> WORK INSTRUCTIONS
The records below are to be copied exactly, with every picture left out.

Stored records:

• • •

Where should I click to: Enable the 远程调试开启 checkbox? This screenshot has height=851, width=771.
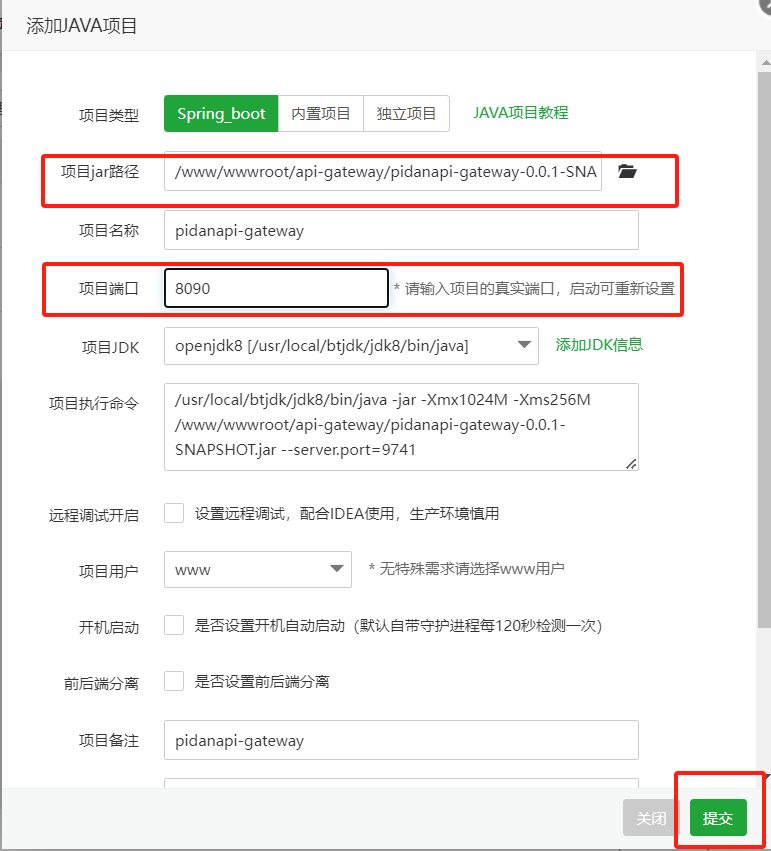pos(174,513)
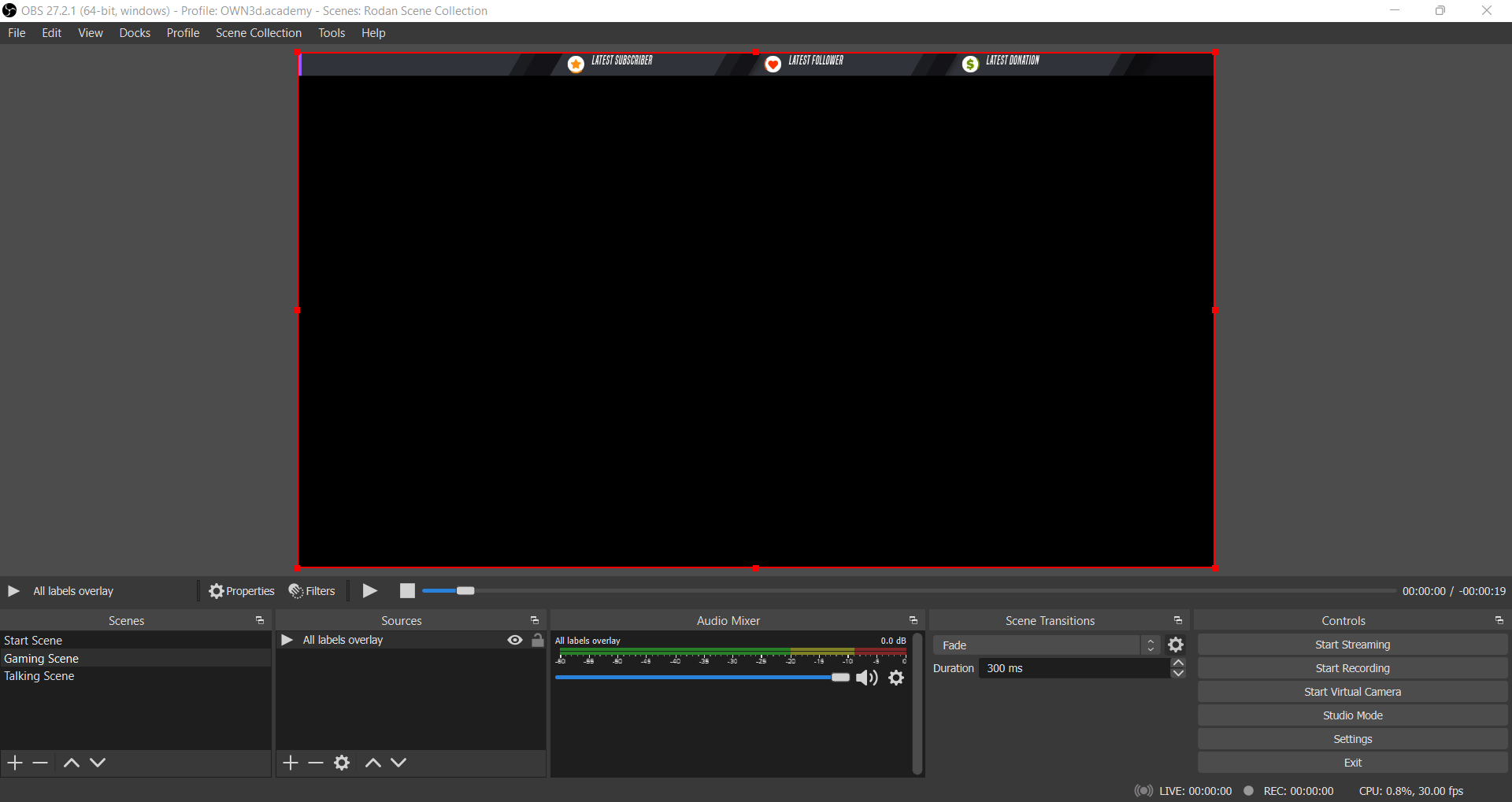This screenshot has height=802, width=1512.
Task: Open the Fade transition properties gear
Action: pyautogui.click(x=1176, y=645)
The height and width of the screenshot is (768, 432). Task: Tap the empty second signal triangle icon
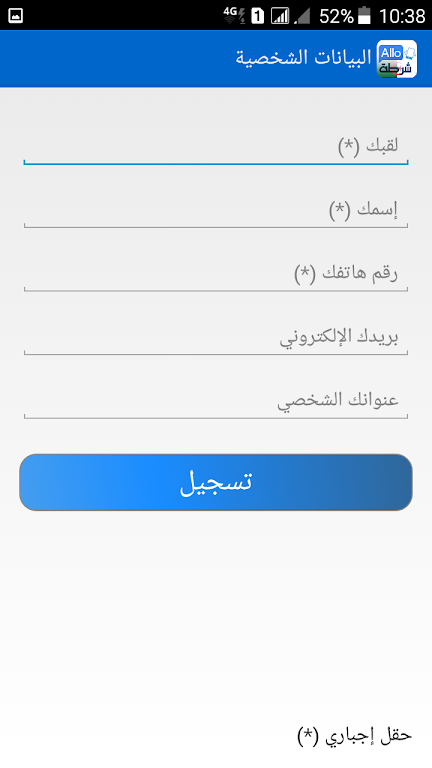click(302, 17)
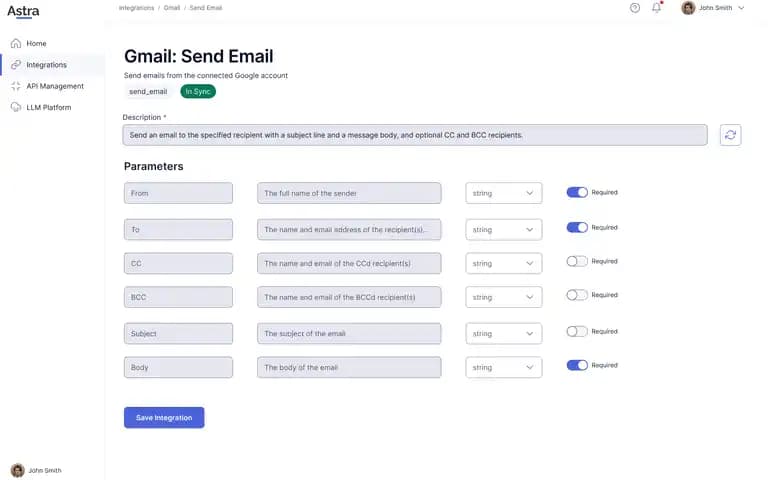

• • •

> OUTPUT FOR THIS EXERCISE
Where should I click to: Enable the 远程调试开启 checkbox? This screenshot has height=851, width=771.
pos(174,513)
This screenshot has height=802, width=1512.
Task: Open the Fade transition properties gear
Action: pyautogui.click(x=1176, y=645)
The height and width of the screenshot is (768, 432). Task: Tap the empty second signal triangle icon
click(302, 17)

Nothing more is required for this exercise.